Value of food Harry Chapin Food Bank provides has increased

The value of the food that Harry Chapin Food Bank rescues and distributes has increased, based on the nonprofit’s latest analysis. This means that for every $1 donated to the food bank, the organization provides $8’s worth of food to its partner agencies and clients in Charlotte, Collier, Glades, Hendry and Lee counties.

Previous years’ analysis indicated that for each donated dollar the food bank could provide $6 in food.

The food bank can turn a donated dollar into $8 worth of food because it continues to be more efficient in the way it rescues food that would otherwise go to waste and then distributes it to partner agencies that operate pantries, soup kitchens and other food programs, said Richard LeBer, Harry Chapin’s president and CEO.

 “It’s so much more than a dollar,” LeBer said. “That is one of the things we like people to understand when they make an investment in the Harry Chapin Food Bank.”

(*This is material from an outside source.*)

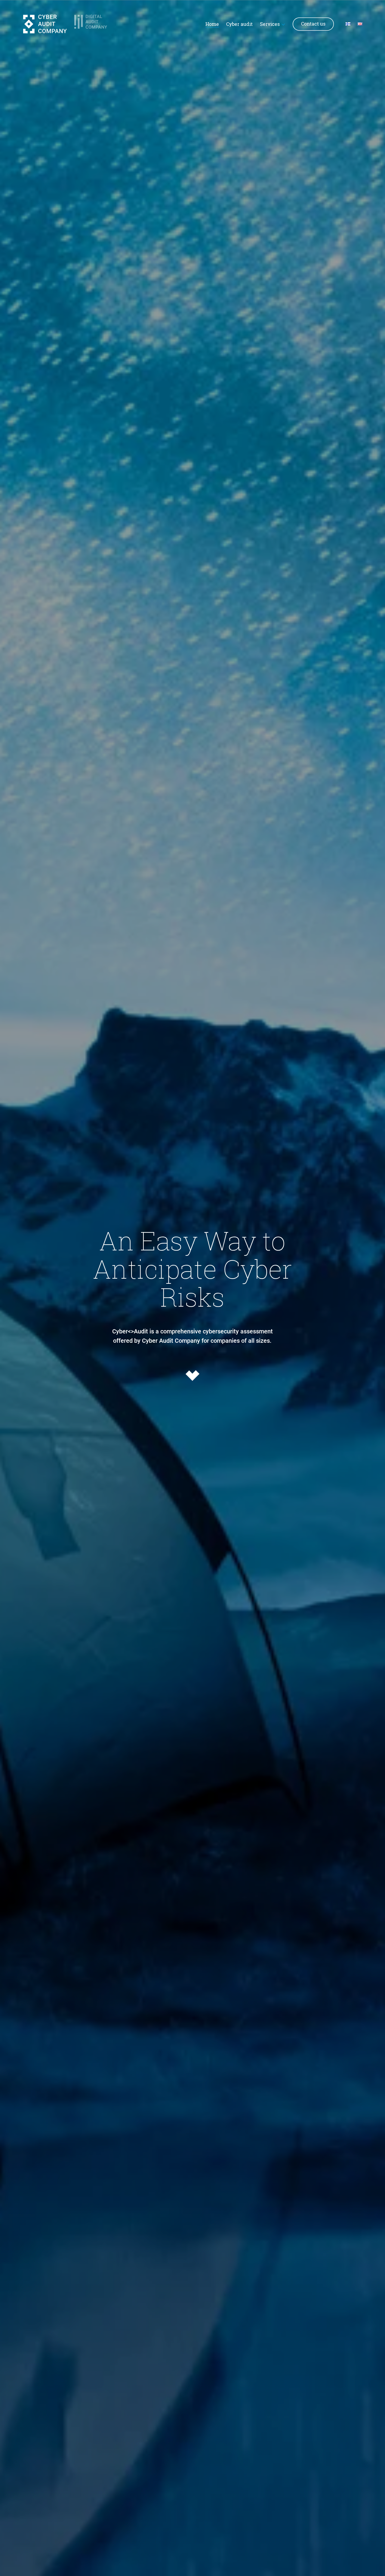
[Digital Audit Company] (96, 24)
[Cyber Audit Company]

The food bank can multiply each donated dollar into $8 because of the way it sources food through growers, supermarkets and retail stores, community food drives and other sources. Once the food reaches its docks, Harry Chapin then relies on its fleet of trucks, staff, thousands of volunteers and others to sort, pack and get the food to its network of 150-plus partner agencies that ultimately provide food to children, working-poor families, seniors and other people in need.

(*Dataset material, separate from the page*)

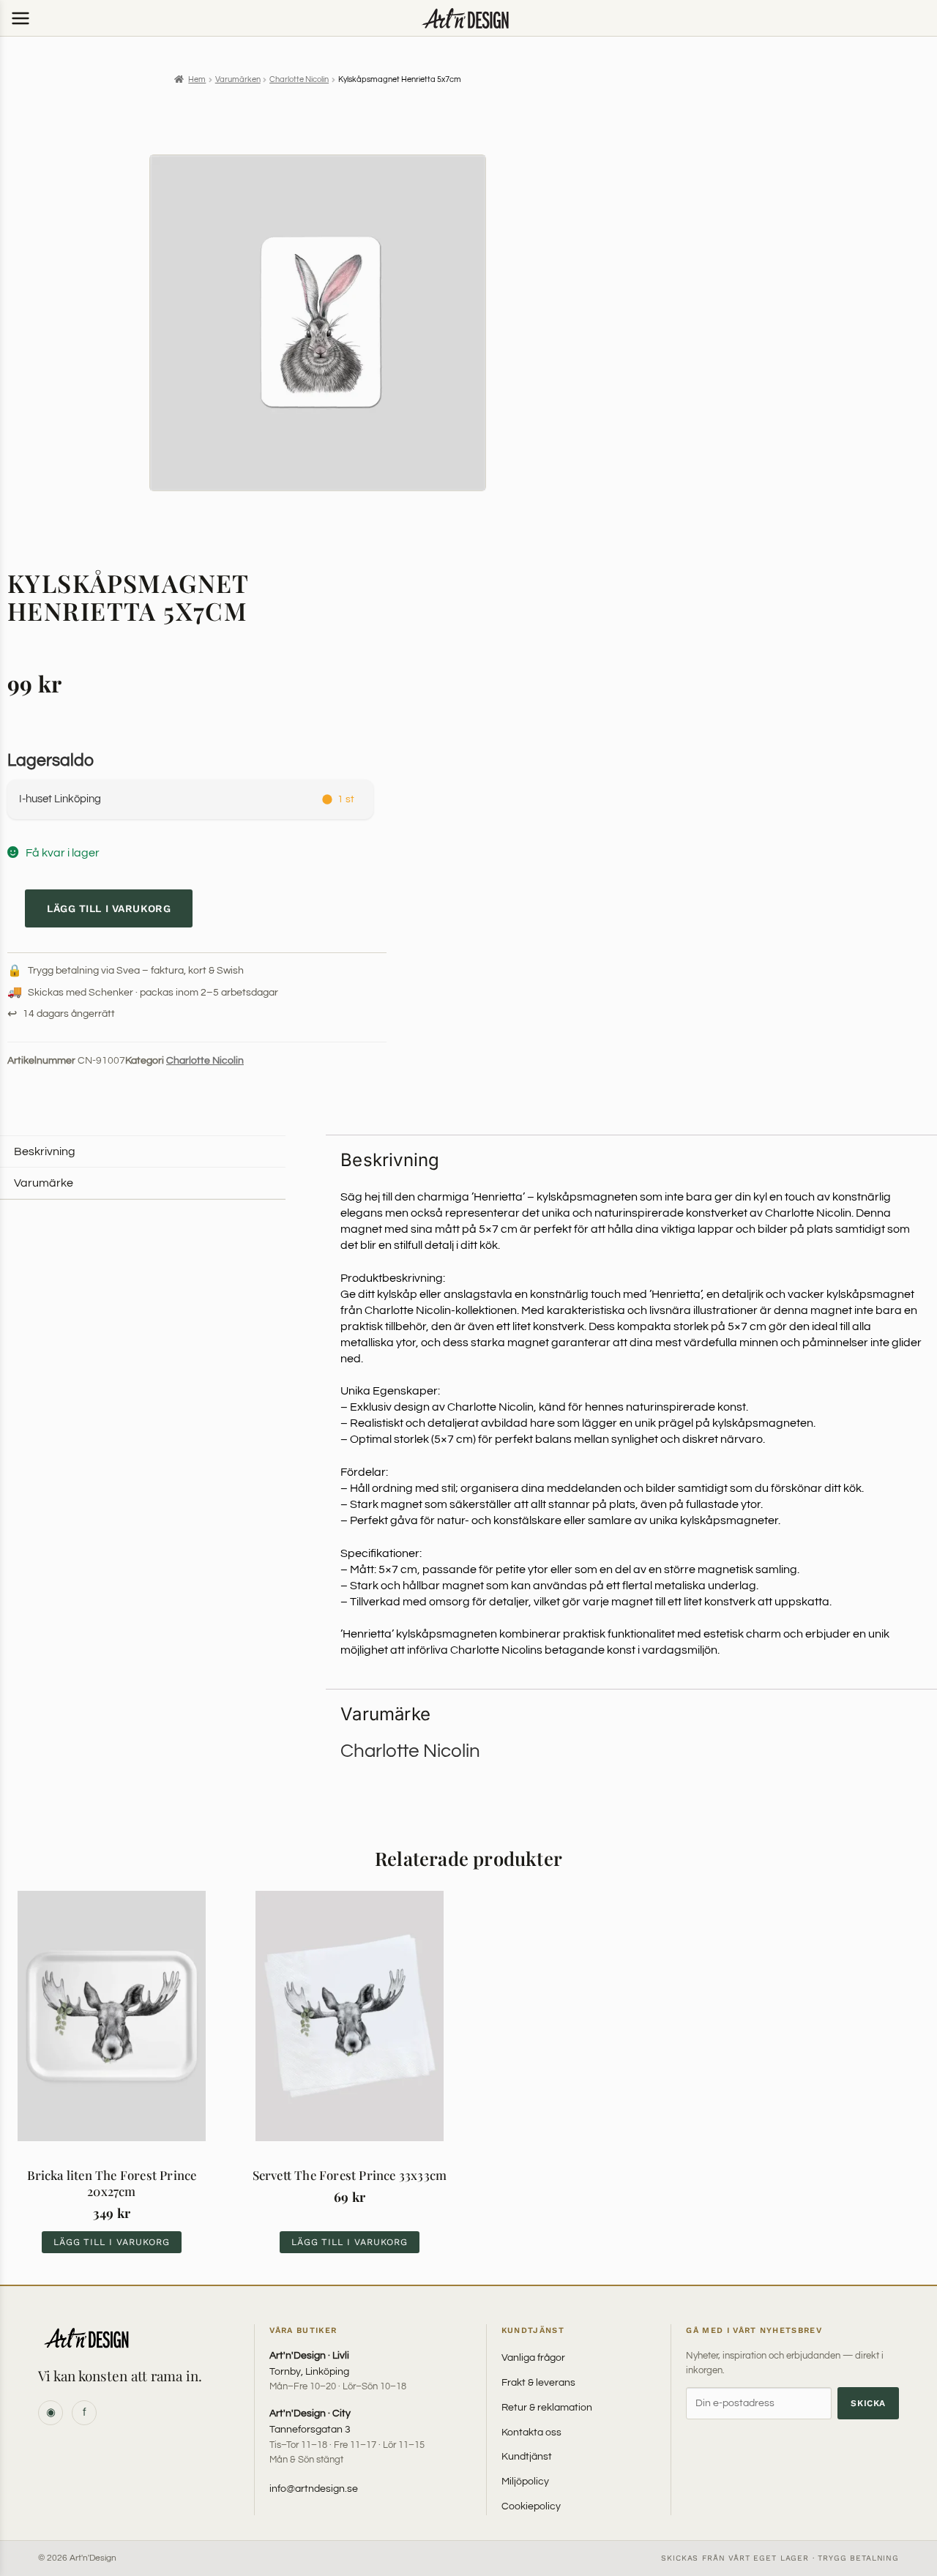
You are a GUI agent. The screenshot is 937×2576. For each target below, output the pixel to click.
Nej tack (469, 1370)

In fiscal year 2016, the Harry Chapin Food Bank distributed 20.6 million pounds of food—the equivalent of 17 million meals. The organization estimates that it will provide 21.9 million pounds of food this fiscal year.

“The amount of food distributed by the food bank increased more than 10 percent last year, but our cost didn’t increase at the same rate because we’re getting better at handling that food,” LeBer said. “Food is a way of bringing people together around which we can leverage all those resources.”

The $1 to $8 multiplier means that financial contributions can have more of an impact, especially this giving season, LeBer said.

 

“One dollar can become $8. Ten dollars can become $80, and $100 can become $800,” he said. “It’s so much more than a dollar because we can help strengthen the community and we can help strengthen families.”